243.74 Espèces d’art.

a) Il y a un grand nombre d’arts. L’art basé sur l’ouïe est la musique.

Les arts basés sur la vue sont au nombre de quatre principaux : la sculpture, la peinture, l’art des jardins, l’architecture. Les trois premiers sont une imitation de la nature. La sculpture donne la forme ; la peinture donne la couleur et la représentation de la forme ; l’art des jardins est la nature elle-même adornée ; l’architecture est l’anneau reliant les beaux-arts et les arts pratiques. On a rangé parmi les arts, le théâtre, la danse, les arts décoratifs, la photographie et le cinéma.

b) Tolstoï a établi une distinction entre l’art des classes riches, fait de séduction maladive et de sensualité, art de plaisir et de luxe autant dans le domaine littéraire que dans celui des arts plastiques, et l’art du peuple qui pourrait être celui qui exprime les grands sentiments humains de ceux qui travaillent, les grandes idées qui sont le fond des aspirations sociales.
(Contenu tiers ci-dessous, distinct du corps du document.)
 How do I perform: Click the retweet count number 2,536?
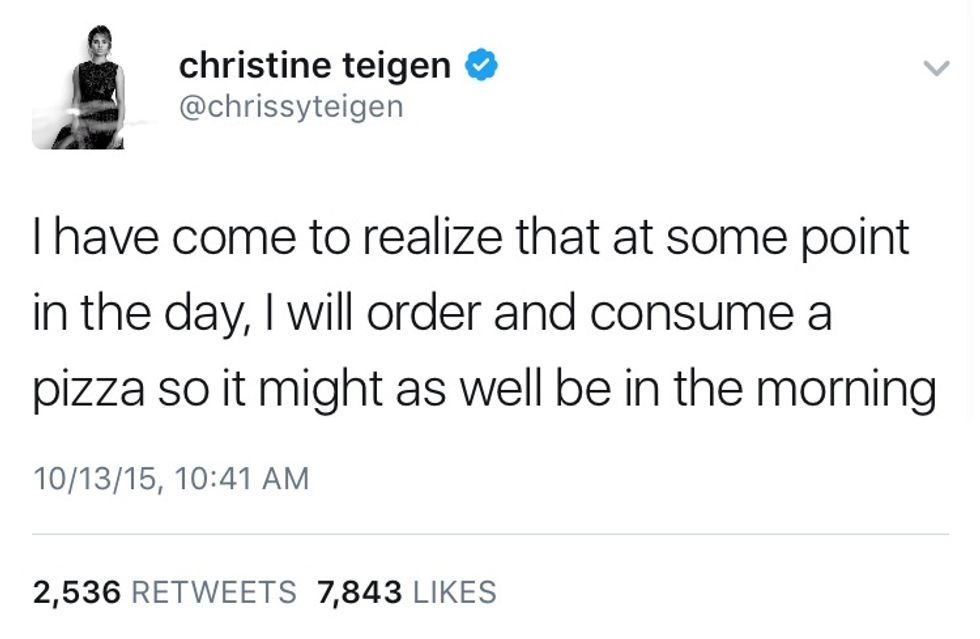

c) La faculté de prendre plaisir aux formes et aux objets réguliers a précédé celui de prendre plaisir aux objets irréguliers. Les sauvages sont insensibles à la beauté des paysages. L’humanité n’a découvert aucune des beautés de la nature, maintenant devenues classiques, jusqu’au XVIe et XVIIe siècle, et cela est aussi vrai des races Indo-Germaniques que des autres.[2]

243.75 Architecture.

a) L’architecture est l’art de bâtir suivant des règles déterminées par la destination des édifices. Elle est l’art de diviser et d’enclore l’espace. Il y a l’architecture religieuse, civile, militaire, hydraulique, industrielle. Il n’y avait de monuments parfaits selon les Grecs que ceux possédant à la fois la beauté, la commodité et la solidité. Pour réaliser la beauté, la composition architectonique doit avoir égard à l’ornementation, à la symétrie, à l’harmonie ou eurythmie, à la convenance. La commodité dépend de la situation, de la forme, de la distribution des diverses parties. Les modernes ont renversé un grand nombre de ces principes.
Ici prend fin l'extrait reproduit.